I have this closet in my apartment.
If it was tidy, you could step in and take things from shelves and store everything very easily.
Unfortunately, it is not tidy.
It is rammed full of old clothes I can't bear to get rid of, boxes I keep in case I need to move again (I grew up with hoarders so I was always going to end up like this), my ex's box of porn (I've offered it back to him numerous times because... eh, I'm fine thanks. Not entirely sure why I am still allowing this to take up space in my home...), and a massive suitcase full of "treasures" from my life.
I took a notion to begin the deep-clean by venturing into this closet.
First mistake.
This is essentially a room of distraction and I fell at the first hurdle.
My dad's camera.
***
My dad passed away on the 12th of January 2018, 5 years ago, but I think based on the nature of our relationship and how often I used to get to see him (twice a year because of circumstances), it feels so mush more recent (Why am I justifying my feelings yet again!? That's essentially my therapist's voice in my head there).
It still feels like a missed phone-call. That's the best way I can describe it. So it's like a constant new realisation when I pick up something that makes me think of him or something happens that I really need to tell him... I find myself right back in that January, boarding the plane to see him laying in coffin and bringing home an urn to bury.
Fun.
I've grieved before. Too many times. Family whose time it was to go but I didn't want them to.

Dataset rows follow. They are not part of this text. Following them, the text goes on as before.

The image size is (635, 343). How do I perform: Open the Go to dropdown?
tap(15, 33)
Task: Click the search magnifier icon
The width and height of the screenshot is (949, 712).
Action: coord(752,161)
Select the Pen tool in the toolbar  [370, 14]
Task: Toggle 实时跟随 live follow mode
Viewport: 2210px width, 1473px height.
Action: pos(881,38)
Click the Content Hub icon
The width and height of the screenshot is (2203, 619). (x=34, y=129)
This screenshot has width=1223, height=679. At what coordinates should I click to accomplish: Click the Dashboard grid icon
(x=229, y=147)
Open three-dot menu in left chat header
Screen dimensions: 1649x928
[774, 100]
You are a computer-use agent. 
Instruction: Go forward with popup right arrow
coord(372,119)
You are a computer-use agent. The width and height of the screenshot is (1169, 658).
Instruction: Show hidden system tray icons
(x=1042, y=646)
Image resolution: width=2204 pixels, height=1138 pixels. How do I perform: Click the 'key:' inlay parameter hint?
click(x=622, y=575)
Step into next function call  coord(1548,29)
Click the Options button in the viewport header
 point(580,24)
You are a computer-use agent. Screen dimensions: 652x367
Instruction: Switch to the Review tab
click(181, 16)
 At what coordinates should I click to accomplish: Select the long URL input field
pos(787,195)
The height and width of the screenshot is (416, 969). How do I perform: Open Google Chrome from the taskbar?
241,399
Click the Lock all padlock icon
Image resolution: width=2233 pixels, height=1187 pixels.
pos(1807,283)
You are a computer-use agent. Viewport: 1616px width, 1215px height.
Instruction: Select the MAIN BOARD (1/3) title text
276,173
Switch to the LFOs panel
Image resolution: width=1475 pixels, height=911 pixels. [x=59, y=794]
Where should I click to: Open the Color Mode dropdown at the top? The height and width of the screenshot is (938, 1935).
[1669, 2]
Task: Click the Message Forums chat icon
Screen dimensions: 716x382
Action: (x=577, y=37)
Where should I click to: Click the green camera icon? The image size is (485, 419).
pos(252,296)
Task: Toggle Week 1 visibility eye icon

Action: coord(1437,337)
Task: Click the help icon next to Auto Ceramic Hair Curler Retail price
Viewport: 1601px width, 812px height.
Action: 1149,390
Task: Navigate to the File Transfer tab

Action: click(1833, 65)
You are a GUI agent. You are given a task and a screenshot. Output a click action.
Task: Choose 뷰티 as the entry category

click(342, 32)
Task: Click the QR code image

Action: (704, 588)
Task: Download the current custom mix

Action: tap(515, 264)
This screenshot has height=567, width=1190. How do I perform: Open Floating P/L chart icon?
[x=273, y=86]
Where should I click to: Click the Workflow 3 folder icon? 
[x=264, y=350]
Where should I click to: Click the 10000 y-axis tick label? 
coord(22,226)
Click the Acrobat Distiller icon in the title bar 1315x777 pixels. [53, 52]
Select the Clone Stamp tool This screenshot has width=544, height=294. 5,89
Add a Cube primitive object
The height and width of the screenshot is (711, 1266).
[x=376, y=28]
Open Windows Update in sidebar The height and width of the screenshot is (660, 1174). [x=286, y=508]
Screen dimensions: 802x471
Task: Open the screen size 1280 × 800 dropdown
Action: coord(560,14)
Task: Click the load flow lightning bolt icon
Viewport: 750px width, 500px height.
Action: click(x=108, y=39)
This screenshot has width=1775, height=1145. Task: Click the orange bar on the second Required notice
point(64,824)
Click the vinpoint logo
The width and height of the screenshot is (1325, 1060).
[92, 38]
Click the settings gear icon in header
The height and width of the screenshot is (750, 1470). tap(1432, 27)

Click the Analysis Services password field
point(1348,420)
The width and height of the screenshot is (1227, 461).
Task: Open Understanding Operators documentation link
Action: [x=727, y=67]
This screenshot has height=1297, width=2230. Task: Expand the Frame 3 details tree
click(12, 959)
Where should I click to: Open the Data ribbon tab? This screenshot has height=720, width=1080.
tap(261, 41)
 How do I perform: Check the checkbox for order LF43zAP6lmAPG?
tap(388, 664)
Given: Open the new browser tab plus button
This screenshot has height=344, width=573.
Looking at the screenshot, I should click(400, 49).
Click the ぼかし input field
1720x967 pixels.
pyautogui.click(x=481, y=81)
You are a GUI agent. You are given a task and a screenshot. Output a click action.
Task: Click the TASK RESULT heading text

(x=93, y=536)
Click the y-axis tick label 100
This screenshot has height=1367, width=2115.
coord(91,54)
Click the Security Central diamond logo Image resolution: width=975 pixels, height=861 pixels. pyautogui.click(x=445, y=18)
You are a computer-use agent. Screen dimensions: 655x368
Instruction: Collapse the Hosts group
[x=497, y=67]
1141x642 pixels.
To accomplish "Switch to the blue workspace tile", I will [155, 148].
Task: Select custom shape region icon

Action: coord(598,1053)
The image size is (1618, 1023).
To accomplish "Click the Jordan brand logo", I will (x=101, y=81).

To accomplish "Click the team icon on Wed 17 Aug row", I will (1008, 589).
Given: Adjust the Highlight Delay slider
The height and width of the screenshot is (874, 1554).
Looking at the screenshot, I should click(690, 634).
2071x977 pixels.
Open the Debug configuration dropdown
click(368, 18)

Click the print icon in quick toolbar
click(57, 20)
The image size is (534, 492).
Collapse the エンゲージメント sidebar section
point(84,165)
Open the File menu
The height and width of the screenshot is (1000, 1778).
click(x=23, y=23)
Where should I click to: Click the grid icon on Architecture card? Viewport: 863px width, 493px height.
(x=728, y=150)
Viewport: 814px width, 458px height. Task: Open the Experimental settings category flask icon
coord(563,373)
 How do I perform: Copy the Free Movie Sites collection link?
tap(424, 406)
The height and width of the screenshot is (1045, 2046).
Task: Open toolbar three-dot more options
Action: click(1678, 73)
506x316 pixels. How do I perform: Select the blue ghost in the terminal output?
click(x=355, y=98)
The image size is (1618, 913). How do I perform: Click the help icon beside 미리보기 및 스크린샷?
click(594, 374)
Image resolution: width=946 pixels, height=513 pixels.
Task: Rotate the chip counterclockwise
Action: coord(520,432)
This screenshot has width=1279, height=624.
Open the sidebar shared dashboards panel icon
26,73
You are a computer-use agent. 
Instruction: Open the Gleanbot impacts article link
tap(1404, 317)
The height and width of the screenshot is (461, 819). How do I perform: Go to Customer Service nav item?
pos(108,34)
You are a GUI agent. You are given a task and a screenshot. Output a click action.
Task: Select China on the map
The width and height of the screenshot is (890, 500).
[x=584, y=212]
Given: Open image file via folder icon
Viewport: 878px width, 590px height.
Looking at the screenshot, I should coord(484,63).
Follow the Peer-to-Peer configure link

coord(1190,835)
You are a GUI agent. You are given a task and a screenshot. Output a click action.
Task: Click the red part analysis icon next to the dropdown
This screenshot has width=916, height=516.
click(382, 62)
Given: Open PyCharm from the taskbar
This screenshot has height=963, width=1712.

Friends who unalived themselves because life and the world can be too cruel. Friends who in a simple twist of fate died doing what they loved.
You can never prepare yourself for permanent goodbyes. Try grieving for someone living with Dementia or Alzheimers. They're still alive but gone.
Most of the time, I'm ok. I can remember and smile and think only of the good times.
Then there are those days where it feels like my heart is trying to strangle itself.
Anyway, I shouldn't have said "grieved"; past tense. It's never past. Once faced with grief, you're always grieving. It just becomes easier to cope with.
I worry I talk about my dad too much. Do I talk him more now that he's gone? Am I making people feel uncomfortable by bringing him up? Am I being dramatic? Am I obsessed with death? Do I let this define me?
Lack of self-worth, a large helping of depression and a dollop of anxiety has made this all the more difficult to make peace with and understand.
I did find a great infographic that has helped though.
My dad's camera caught me off guard today. I'd looked through the photos a couple months after he passed. Not really taking much in because that was a time where I could barely remember my own name and my Grandpa passed away just after him so everything that I knew was safe and certain was gone. Tailspin doesn't even begin to cover it.